BEGIN Exercise text

If you are looking for a little challenge, you can also grow them yourself from seed, but it takes quite a while to get from planting the small seed to having a nice plant blooming in a pot on your deck or in your garden. The benefit is that you might be able to locate the seed of a stunning new cultivar that you might not be able to find for sale in your home town. But, it will often take about 12-15 weeks to go from planting the seed to having a plant large enough to transplant outside. The seed is fairly small, so look for pelleted seed if you can find it.
Check online for the best selection. Petunias need lots of light to grow too. In fact, commercial growers often use supplemental lighting on them while they are already in a greenhouse. So start them in a warm location and place them a few inches beneath fluorescent lights or on a very sunny windowsill if you want to try growing your own.

END Exercise text

▶ What you need to do
(a) Answer these questions from the text on growing petunias from seed.
(i) About how many weeks does it take to go from planting the seed to having a plant large enough to transplant outside?
(ii) Because the seed is fairly small, what kind of seed does the text suggest looking for?
(iii) What do commercial growers often use on petunias even while they are already in a greenhouse?
(b) From the text on growing petunias from seed, copy the stretch from "Check online for" through "growing your own." word for word.

BEGIN Source information

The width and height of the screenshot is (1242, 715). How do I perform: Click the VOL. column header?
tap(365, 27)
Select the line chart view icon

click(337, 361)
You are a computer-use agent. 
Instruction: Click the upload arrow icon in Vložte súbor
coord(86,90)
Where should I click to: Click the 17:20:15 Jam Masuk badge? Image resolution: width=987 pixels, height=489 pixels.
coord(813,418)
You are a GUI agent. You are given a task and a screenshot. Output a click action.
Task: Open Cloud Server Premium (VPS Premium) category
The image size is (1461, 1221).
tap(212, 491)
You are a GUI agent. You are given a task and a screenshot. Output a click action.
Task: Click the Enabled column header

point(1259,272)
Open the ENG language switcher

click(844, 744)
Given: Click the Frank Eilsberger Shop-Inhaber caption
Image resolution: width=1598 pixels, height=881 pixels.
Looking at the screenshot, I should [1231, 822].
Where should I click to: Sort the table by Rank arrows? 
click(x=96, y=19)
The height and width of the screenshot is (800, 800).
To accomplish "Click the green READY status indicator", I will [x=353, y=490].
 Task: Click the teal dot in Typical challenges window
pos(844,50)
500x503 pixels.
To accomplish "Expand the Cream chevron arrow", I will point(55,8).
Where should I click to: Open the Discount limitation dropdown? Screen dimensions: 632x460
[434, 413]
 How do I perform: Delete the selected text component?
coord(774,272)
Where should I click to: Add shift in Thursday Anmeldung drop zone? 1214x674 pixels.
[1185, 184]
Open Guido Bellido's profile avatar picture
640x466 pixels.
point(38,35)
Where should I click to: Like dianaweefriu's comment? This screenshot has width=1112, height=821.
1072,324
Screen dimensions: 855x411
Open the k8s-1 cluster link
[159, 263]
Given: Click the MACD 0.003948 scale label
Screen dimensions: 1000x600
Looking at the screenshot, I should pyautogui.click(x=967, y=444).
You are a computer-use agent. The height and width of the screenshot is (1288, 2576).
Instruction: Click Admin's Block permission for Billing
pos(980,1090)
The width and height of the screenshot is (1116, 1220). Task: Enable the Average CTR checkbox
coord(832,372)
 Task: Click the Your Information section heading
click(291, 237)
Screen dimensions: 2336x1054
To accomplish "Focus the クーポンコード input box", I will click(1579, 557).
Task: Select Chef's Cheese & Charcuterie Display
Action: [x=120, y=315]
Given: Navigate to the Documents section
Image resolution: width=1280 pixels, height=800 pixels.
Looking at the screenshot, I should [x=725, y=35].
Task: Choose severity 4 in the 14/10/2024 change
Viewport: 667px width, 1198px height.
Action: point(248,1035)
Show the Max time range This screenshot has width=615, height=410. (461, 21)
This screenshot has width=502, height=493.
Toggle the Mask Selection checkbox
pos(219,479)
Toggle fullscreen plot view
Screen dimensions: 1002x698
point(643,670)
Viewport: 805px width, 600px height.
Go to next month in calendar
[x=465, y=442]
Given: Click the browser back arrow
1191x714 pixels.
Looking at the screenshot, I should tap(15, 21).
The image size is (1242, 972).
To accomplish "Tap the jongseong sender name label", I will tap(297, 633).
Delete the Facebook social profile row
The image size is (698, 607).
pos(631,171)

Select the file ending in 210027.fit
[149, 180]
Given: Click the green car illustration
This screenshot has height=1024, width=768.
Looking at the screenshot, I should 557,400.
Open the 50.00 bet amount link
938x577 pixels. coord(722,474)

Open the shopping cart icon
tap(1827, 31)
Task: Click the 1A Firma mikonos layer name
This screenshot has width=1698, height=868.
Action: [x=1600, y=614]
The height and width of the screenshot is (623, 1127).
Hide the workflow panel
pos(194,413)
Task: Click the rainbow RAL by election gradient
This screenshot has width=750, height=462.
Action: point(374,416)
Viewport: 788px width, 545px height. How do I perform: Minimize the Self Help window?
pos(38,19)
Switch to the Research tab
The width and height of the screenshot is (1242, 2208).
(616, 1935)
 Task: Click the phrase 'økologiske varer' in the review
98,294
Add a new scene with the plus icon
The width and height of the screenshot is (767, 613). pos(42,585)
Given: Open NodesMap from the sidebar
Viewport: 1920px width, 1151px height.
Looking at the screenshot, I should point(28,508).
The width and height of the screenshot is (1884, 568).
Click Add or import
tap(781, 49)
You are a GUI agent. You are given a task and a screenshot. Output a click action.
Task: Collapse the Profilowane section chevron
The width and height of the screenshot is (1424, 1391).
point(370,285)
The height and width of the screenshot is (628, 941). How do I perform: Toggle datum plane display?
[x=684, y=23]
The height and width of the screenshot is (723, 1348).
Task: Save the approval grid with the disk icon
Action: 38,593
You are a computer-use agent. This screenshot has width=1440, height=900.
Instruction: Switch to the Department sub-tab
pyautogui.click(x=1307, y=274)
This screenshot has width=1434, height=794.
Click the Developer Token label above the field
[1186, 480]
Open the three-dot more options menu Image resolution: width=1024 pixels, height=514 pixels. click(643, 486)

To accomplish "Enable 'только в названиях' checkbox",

END Source information

▶ Answer section
(a)
(i) About 12-15 weeks.
(ii) Pelleted seed.
(iii) Supplemental lighting.

(b)
Check online for the best selection. Petunias need lots of light to grow too. In fact, commercial growers often use supplemental lighting on them while they are already in a greenhouse. So start them in a warm location and place them a few inches beneath fluorescent lights or on a very sunny windowsill if you want to try growing your own.